Photo: Creative Commons, Thomas Fischer Rare Book Library

University of Ottawa physics professor Paul Corkum has had a hectic week. After delivering a speech in Halifax, he flew to Montreal to receive an honorary degree from Sherbrooke University. He then went home to Ottawa before flying to Brussels later that day.

Oh, and he found out that he might win a Nobel Prize in two weeks.

Corkum is among 18 scientists from around the world chosen by Thomson Reuters as possible Nobel Prize winners.. Independent of the discussions of the Swedish and Norwegian committees who award Nobel Prizes, the predictions are based mainly on citations of published scientific literature. Thomson Reuters has predicted 37 Nobel winners since it’s inception in 2002.

“I was in Halifax to give a public lecture, and it was announced so people there were very pleased. Well it was good advertisement for the public lecture wasn’t it?” said Corkum with a laugh.

Corkum, who worked alongside Ferenc Krausz of the Max Planck Institute in Garching, Germany, is being recognized for his work in developing attosecond flashes—flashes of light that last one millionth of one millionth of one millionth of a second, explained Corkum.

“An attosecond is to a second, as a second is to the age of the universe,” he said.

The new technology is important in learning more about electrons, one of the fundamental building blocks of the universe, said Corkum.

He is also a member of the National Research Council of Canada, the primary national research and technology organization in the country, which recently shifted funding to more market-driven research.

“The National Research Council still supports work in this area of science, they would like to find applications that come out of it to a certain extent, but they still support the work,” said Corkum. While they haven’t yet found applications for attoseconds, the processes used to make attosecond pulses, “can be applied in other ways.”

If he were to win, Corkum would be the 24th Canadian to win a Nobel, the third to win in physics. The last Canadian to take home the prize was renowned writer Alice Munro, who won in 2013. The announcement comes at an interesting time in the Canadian scientific community, which has suffered numerous funding cuts at the federal level.

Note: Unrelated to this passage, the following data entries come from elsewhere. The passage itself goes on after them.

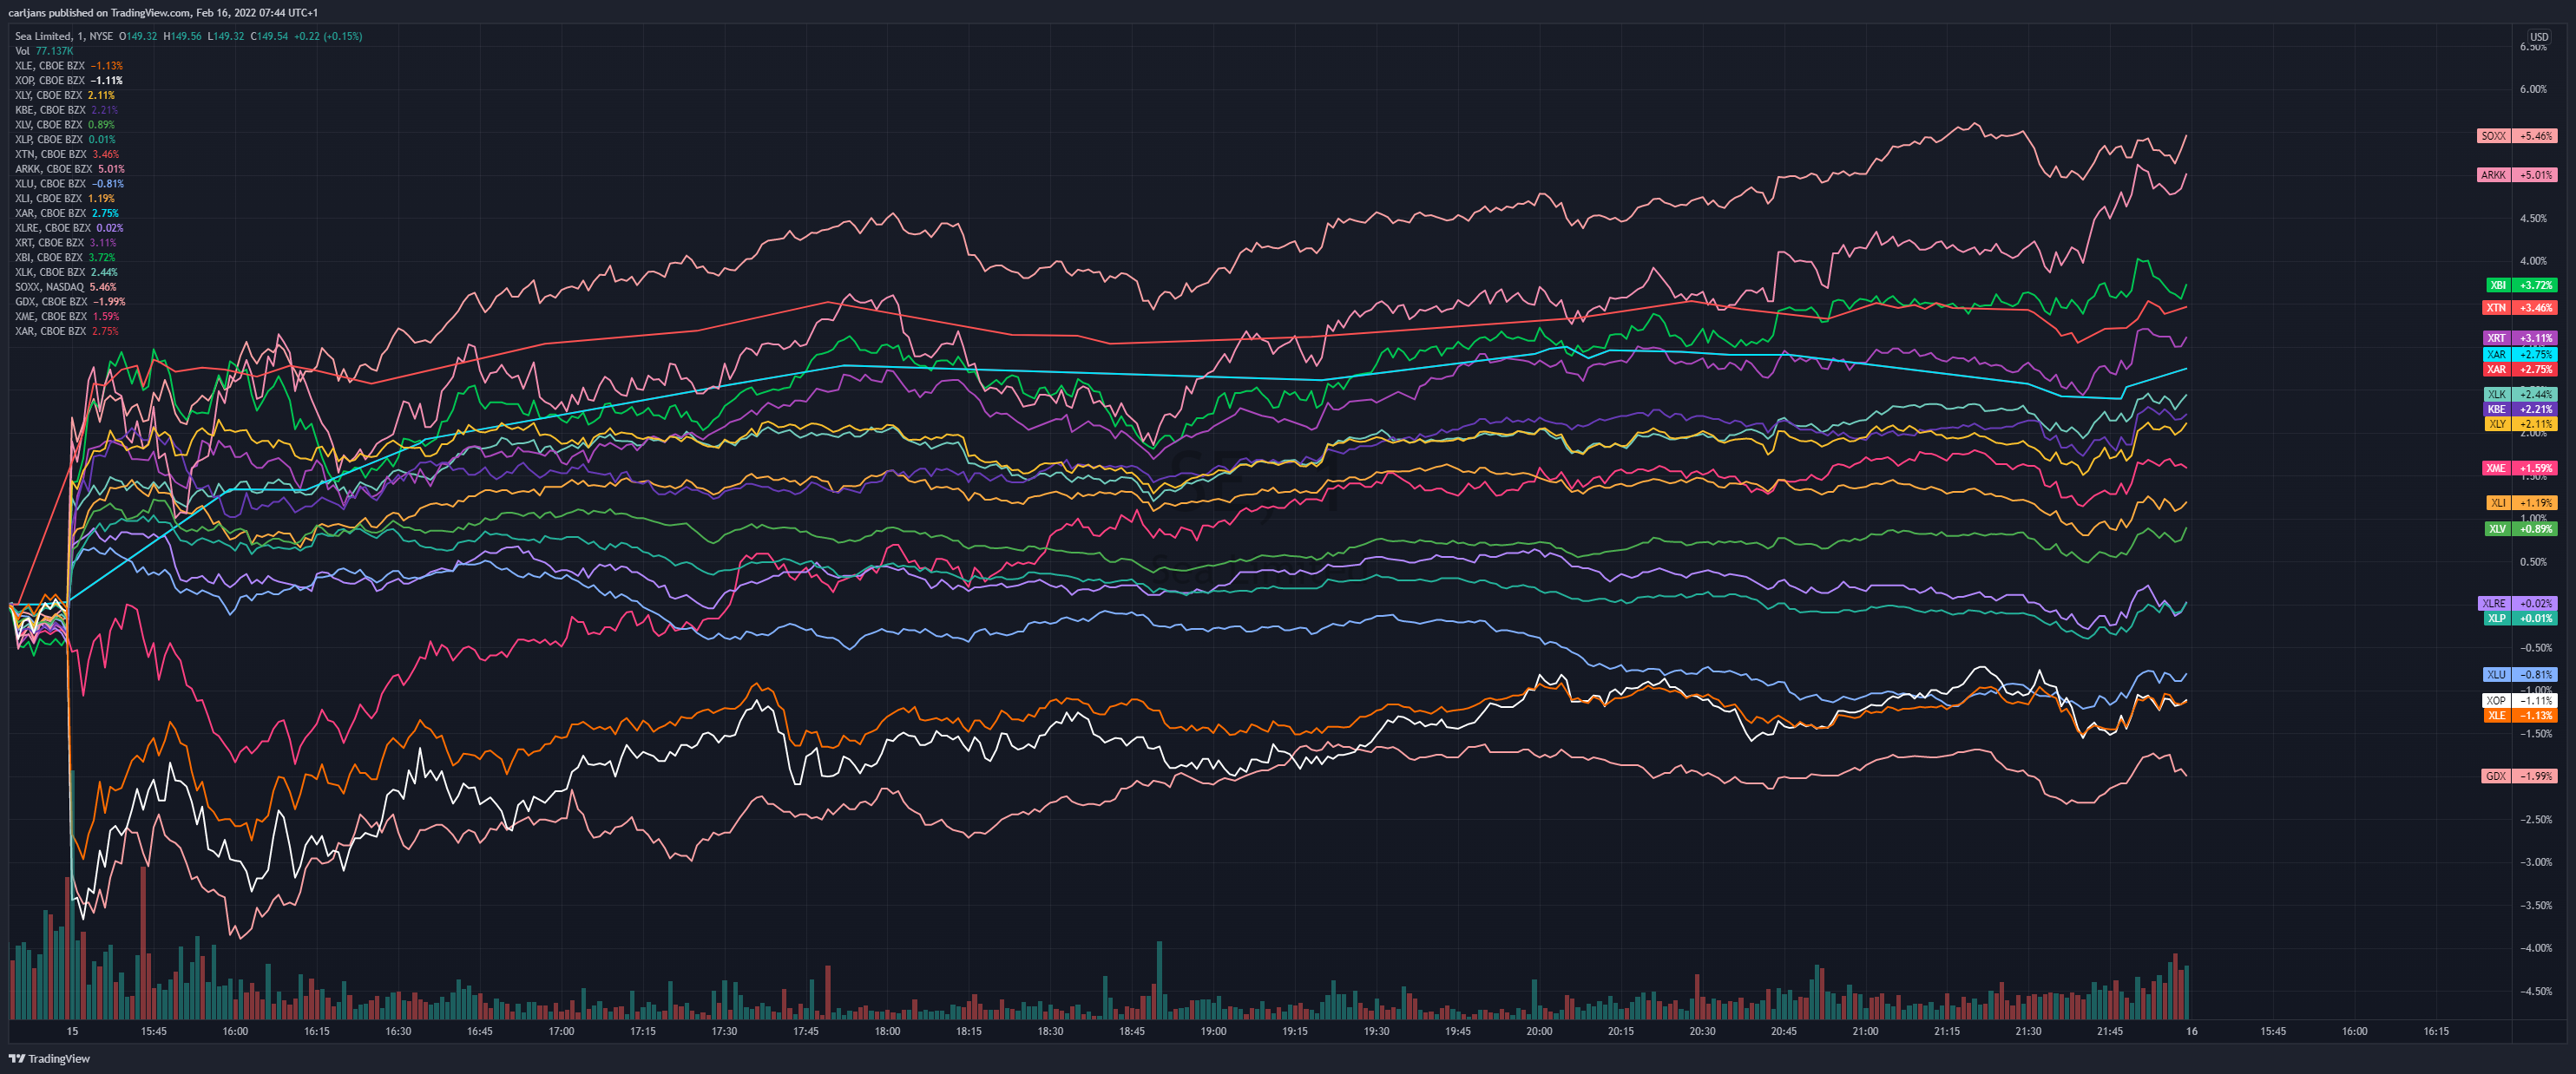Image resolution: width=2576 pixels, height=1074 pixels.
Task: Open the USD currency selector
Action: (x=2539, y=37)
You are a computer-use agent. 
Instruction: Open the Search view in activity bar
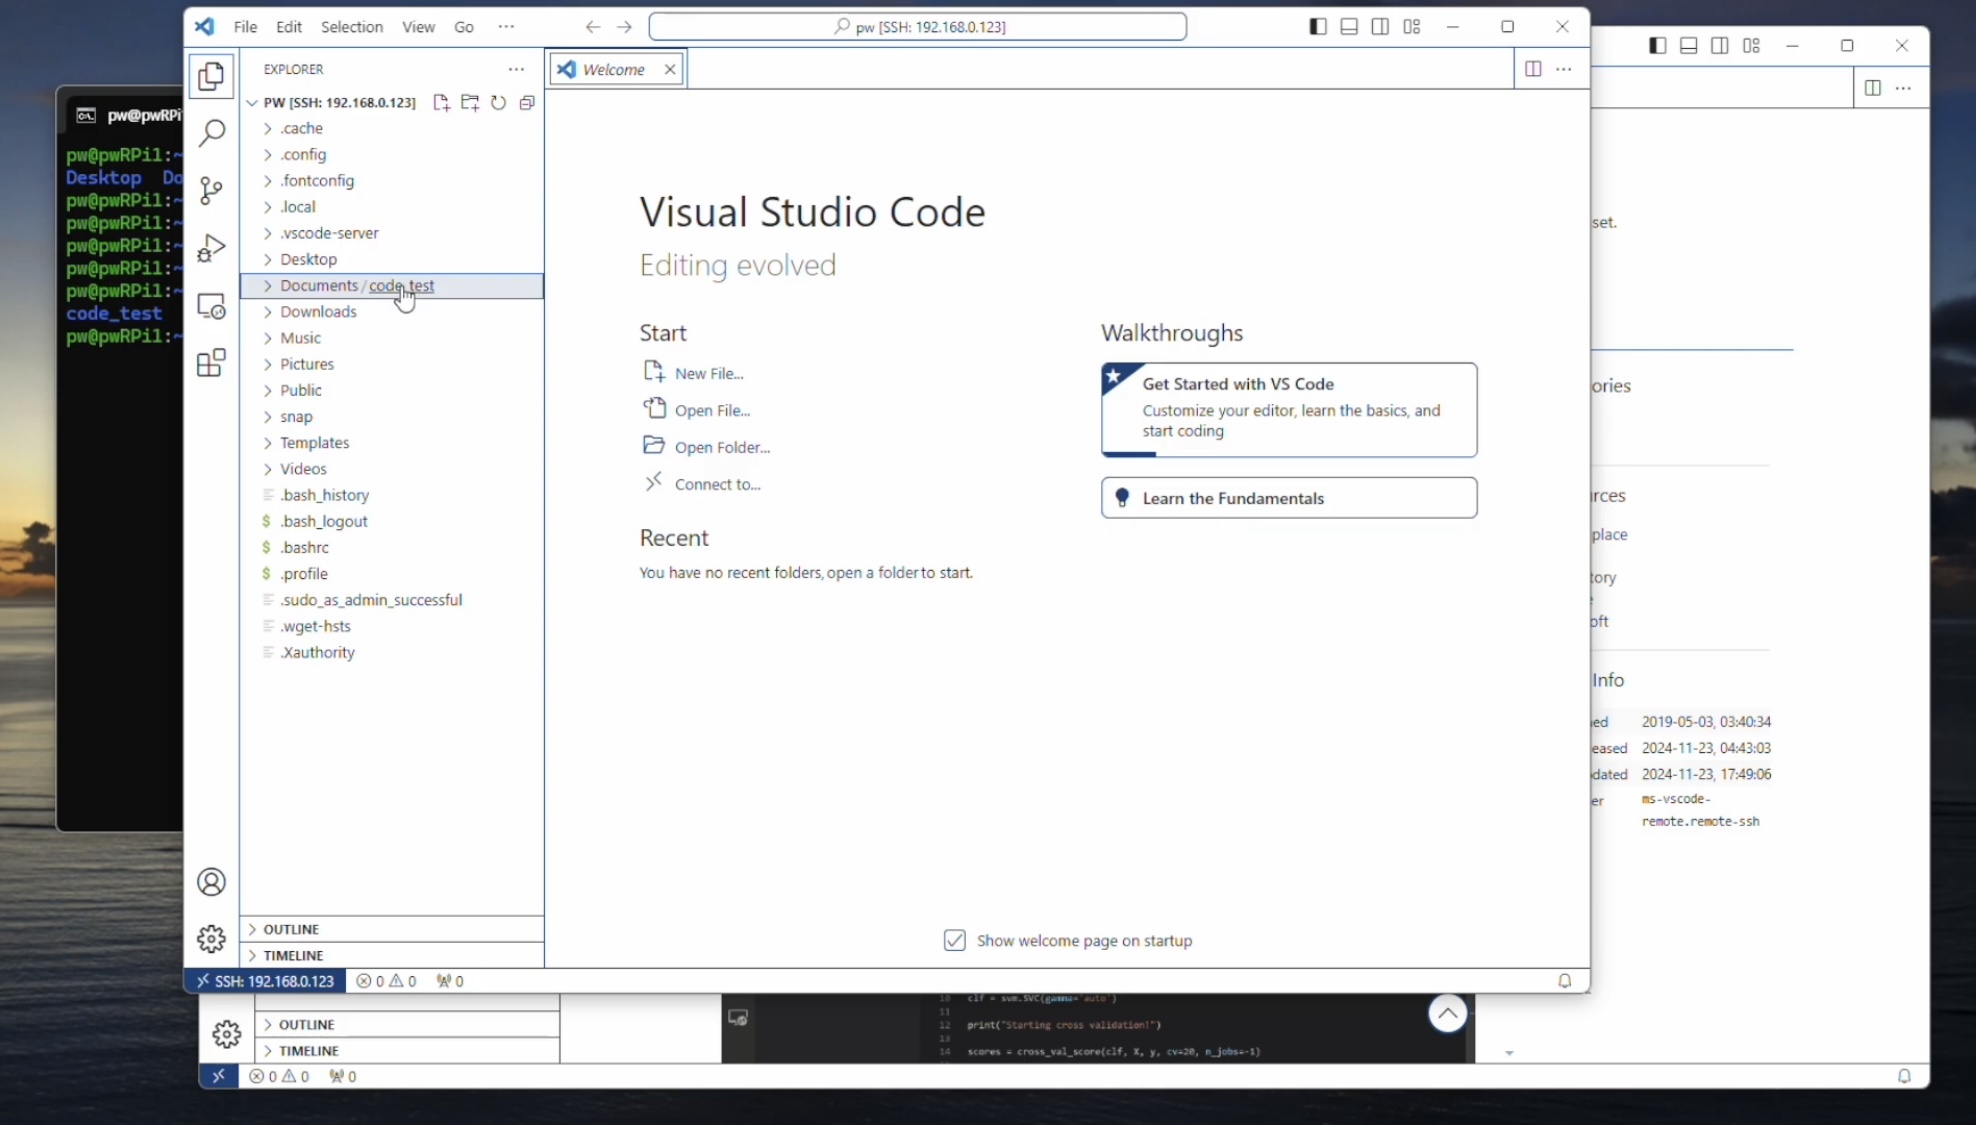[211, 133]
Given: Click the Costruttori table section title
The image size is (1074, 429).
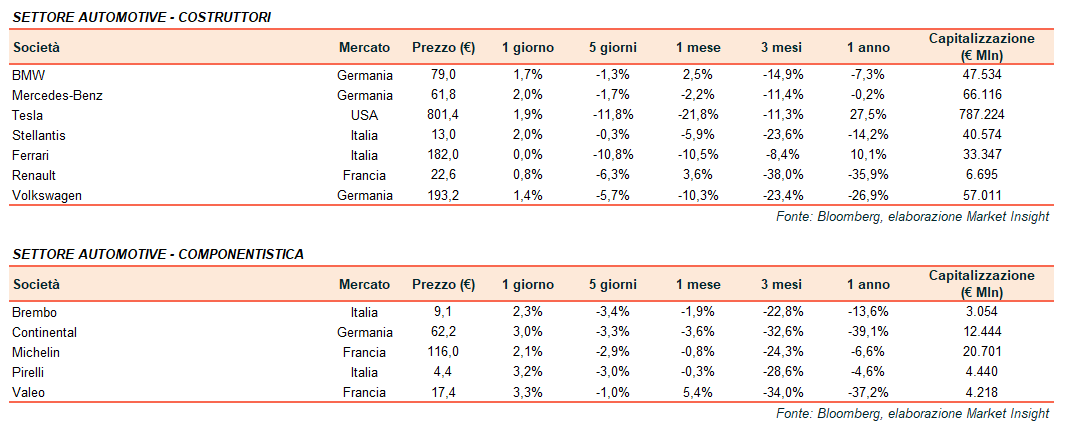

According to a 2013 report from the Public Service of Canada, 37 per cent of federal researchers said they had been directly stopped from sharing their expertise with the media or public within the last five years. Nearly one quarter of the scientists surveyed said they had been forced to modify their conclusions of their research for non-scientific reasons.

However, Corkum pointed to other Canadian scientists who have also been short-listed for the Nobel Prize in physics. “Isn’t it wonderful?” said Corkum “It’s a very select list and it tells you something about an underlying strength here.”

Another factor to consider is Canada’s highly educated population. A 2009 Statistics Canada report found that 50 per cent of Canadians aged 25 to 64 had some sort of post-secondary education—20 points above the average of reporting OECD countries in that year.

Future scientists need to find what’s interesting to only them, said Corkum. “What makes science great is that it builds on this big edifice that people have made over the centuries of science, and you edge your piece, and that piece helps make it to the next level,” he said.

The Nobel Prize in physics will be announced on Oct. 6 in Stockholm Sweden, by Göran K. Hansson, Permanent Secretary of the Royal Swedish Academy of Sciences.